Gabriel García Marquez, La prodigiosa tarde de Baltazar

La jaula estaba terminada. Baltazar la colgó en el alero, por la fuerza de la costumbre, y cuando acabó de almorzar ya se decía por todos lados que era la jaula más bella del mundo. Tanta gente vino a verla, que se for­mó un tumulto frente a la casa, y Baltazar tuvo que descolgarla y cerrar la carpintería.
         —Tienes que afeitarte —le dijo Úrsula, su mujer—. Pareces un capuchino.
         —Es malo afeitarse después del almuerzo —dijo Baltazar.
         Tenía una barba de dos semanas, un ca­bello corto, duro y parado como las crines de un mulo, y una expresión general de mucha­cho.
Temas: la incertidumbre, la soledad, la desesperanza, las clases sociales, los conflictos políticos y sociales

Baltazar es un artesano pobre y de vida sencilla.  Su vocación artística no es comprendida por nadie, excepto por los niños.  La jaula que Baltazar construye es algo increíble de ver.  La edad y el oficio de Baltasar son los de Jesucristo.
José Montiel es el hombre más rico del pueblo.  No puede dormir con el ventilador prendido a pesar del calor agobiante por temor a la muerte. 
Ambiente: La ciudad parece una aldea olvidada. Hay calles polvorientas.  El calor agobiante, inclemente.  El calor evoca lentitud, desgano, adormecimiento, fatiga de la vida.

 En "La prodigiosa tarde de Baltazar" asoman  algunos rasgos de lo que se conoce como realismo mágico; y eso puede verse desde el título, donde se usa una palabra exagerada y grandilocuente como "prodigiosa", que encierra en su significado una alusión directa a algo extraordinario, algo fuera de lo cotidiano, algo que no es del todo normal.También está, dentro de la línea argumental, la jaula que Baltazar construye, que es una jaula inverosímil, propia de un cuento de hadas por su belleza única e irrepetible. Finalmente, en la galería de los personajes, hallamos un José Montieldesmesurado y cruel, incapaz de dormir con el ventilador prendido a pesar del calor agobiante, por temor a que alguien se metiera en su casa y lo matara por todas sus atrocidades. Pero todos estos elementos, conjugados, están enmarcados en una trama donde los conflictos sociales y políticos ocupan el primer plano.
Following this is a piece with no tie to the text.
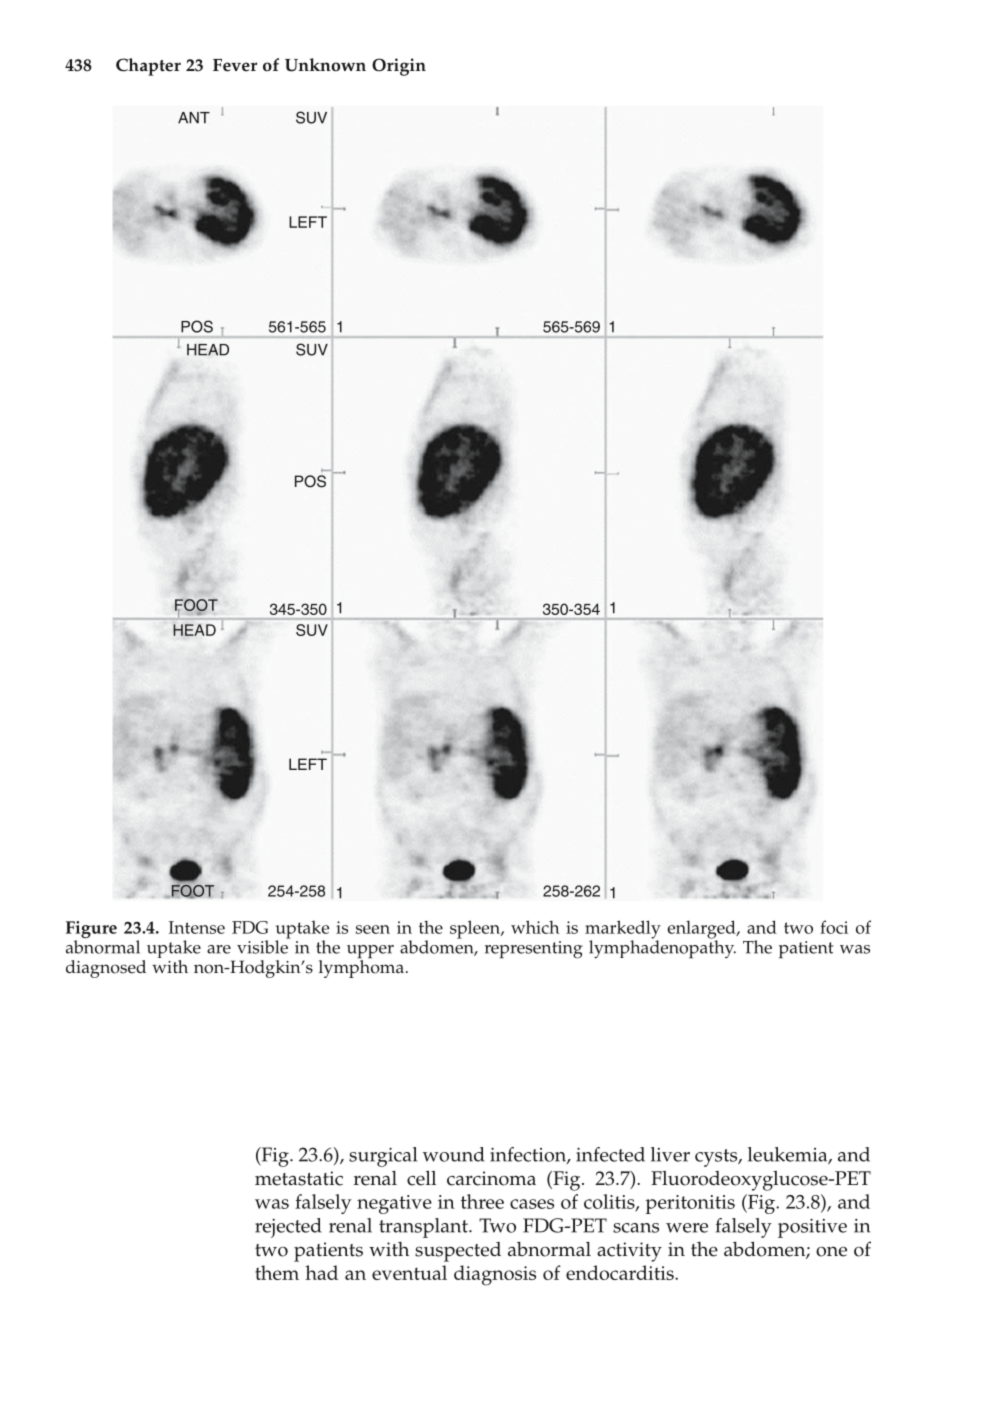 The image size is (995, 1422). What do you see at coordinates (476, 929) in the screenshot?
I see `spleen` at bounding box center [476, 929].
Esto explica por qué la gente del pueblo le tiene antipatía y muestra su solidaridad con Baltazar, al creer ingenuamente que ha sido capaz de ganarle a Montiel una pequeña batalla comercial tras venderle a un precio elevado una jaula para turpiales.

En la cúspide de la pirámide social tenemos a José Montiel, rico y poderoso; en medio tenemos al Dr. Giraldo, profesional sensible; y en la base está Baltazar,
artesano pobre y sencillo que se gana la vida como carpintero. Sabemos además, por la información obtenida en otros cuentos de García Márquez, que la situación política del pueblo es caótica y que Montiel ha obtenido toda su riqueza y su poder por medio del abuso y el crimen.  

Aunque el conflicto social está en un primer plano, existen al interior del relato otro tipo de confrontaciones. Por ejemplo, la confrontación entre los adultos y los niños, puesto que los primeros o bien desprecian la jaula (como Montiel) o bien le ponen un precio (como el Dr. Giraldo y Úrsula), mientras que los últimos admiran alelados su belleza e inconscientemente saben que la misma no tiene precio.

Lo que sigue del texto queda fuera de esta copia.